UNITED NATIONS (Reuters) – Iran and Russia joined China and nine other states as direct weapons suppliers for Sudan after a U.N. embargo was imposed in 2004, a human rights group said in a report published on Tuesday.
China’s position as Khartoum’s top arms supplier is well known and has long been criticized by human rights activists and Western governments. Other suspected weapons suppliers, such as Iran, are rarely mentioned.
In a report dismissed by Sudan, the New York- and Washington-based activist group Human Rights First said it used public databases to compile data on weapons transfers to Sudan.
That country was hit with a U.N. arms embargo to keep weapons out of its western Darfur region, where Khartoum has been accused of genocide by the United States and the prosecutor for the International Criminal Court.
Sudan rejects the allegations of genocide and has said it would never hand over either of the two men indicted by The Hague-based ICC for war crimes in Darfur. The ICC prosecutor in July asked the court’s judges to indict Sudanese President Omar Hassan al-Bashir as well.
Human Rights First said China had probably provided tens of millions of dollars of arms to Sudan since 2004, despite its declared weapon sales value of less than $1 million.
There are other suppliers, the group alleges.
“Iran reports total arms sales of over $12 million to Sudan, including almost $8 million worth of tanks,” it said.
That is consistent with information from Western diplomats, who have told Reuters that Tehran was selling Sudan arms in an attempt to cement ties and deepen military cooperation.
Sudan’s U.N. ambassador, Abdalmahmoud Abdalhaleem, told Reuters that groups like Human Rights First were “just branches of Western intelligence in the garb of human rights.”
“We dismiss them,” he said, adding that the timing of the report showed it was an attempt by Western powers to link Iran’s and Sudan’s cases and increase pressure on Khartoum.
He did not deny that Sudan bought weapons from abroad. “We have the right to import arms from anywhere we wish,” he said.
The spokesman for Iran’s U.N. mission could not be reached for comment.
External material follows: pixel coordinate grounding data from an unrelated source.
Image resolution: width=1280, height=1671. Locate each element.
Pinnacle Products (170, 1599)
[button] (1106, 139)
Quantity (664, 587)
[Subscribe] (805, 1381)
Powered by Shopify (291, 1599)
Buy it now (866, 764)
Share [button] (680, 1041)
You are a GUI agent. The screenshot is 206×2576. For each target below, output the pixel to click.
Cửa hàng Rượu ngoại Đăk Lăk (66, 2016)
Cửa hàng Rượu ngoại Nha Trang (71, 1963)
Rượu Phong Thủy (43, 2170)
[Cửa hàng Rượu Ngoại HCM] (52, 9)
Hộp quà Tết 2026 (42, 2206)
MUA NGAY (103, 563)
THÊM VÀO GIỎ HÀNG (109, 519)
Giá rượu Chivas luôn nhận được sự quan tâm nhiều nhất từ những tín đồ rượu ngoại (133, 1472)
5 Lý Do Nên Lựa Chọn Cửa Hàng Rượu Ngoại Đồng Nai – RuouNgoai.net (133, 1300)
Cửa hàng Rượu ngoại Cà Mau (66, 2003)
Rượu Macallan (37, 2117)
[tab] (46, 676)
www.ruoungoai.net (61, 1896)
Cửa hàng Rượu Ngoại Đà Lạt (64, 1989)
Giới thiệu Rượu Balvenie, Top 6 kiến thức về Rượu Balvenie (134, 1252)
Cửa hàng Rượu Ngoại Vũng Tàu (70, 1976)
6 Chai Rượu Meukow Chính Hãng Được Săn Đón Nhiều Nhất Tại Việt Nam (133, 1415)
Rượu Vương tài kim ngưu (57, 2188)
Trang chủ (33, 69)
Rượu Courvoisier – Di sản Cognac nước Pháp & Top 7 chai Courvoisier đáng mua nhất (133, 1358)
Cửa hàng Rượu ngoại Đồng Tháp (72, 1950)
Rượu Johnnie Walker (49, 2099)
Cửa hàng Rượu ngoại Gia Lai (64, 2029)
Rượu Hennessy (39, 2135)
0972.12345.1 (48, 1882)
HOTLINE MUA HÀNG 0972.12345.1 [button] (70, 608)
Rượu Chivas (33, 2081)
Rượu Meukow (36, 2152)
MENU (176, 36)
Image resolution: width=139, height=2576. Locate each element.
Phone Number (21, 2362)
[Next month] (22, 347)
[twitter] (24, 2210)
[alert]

Western diplomats say cooperation between Iran and Sudan makes sense given that both countries feel harassed by the West and are on the agenda of the U.N. Security Council, Sudan for Darfur and Iran because of its nuclear program.
INDIA, RUSSIA ALSO SUPPLIERS
India is another arms supplier to Sudan, the report said. It said India claimed to have supplied only $200,000 worth of arms, but an Indian defense firm entered into contracts worth over $17 million in 2005 “to provide battlefield surveillance radar, communication equipment and night vision equipment.”
Russia, a permanent member of the U.N. Security Council, has sold Sudan “33 new military aircraft since 2004, and has reportedly provided training, advisers and pilots for Russian aircraft in the Sudanese air force,” the report said.
“Some Russian pilots have reportedly flown missions over Darfur,” the group added.
Other direct arms suppliers are Belarus, Cyprus, Kenya, Saudi Arabia, Senegal, Slovakia, Spain and Turkey, it said.
There are other countries listed as indirect suppliers — states whose arms have ended up in Sudan but not necessarily due to direct sales. Those countries include the United States, the Czech Republic, France, Germany and Britain.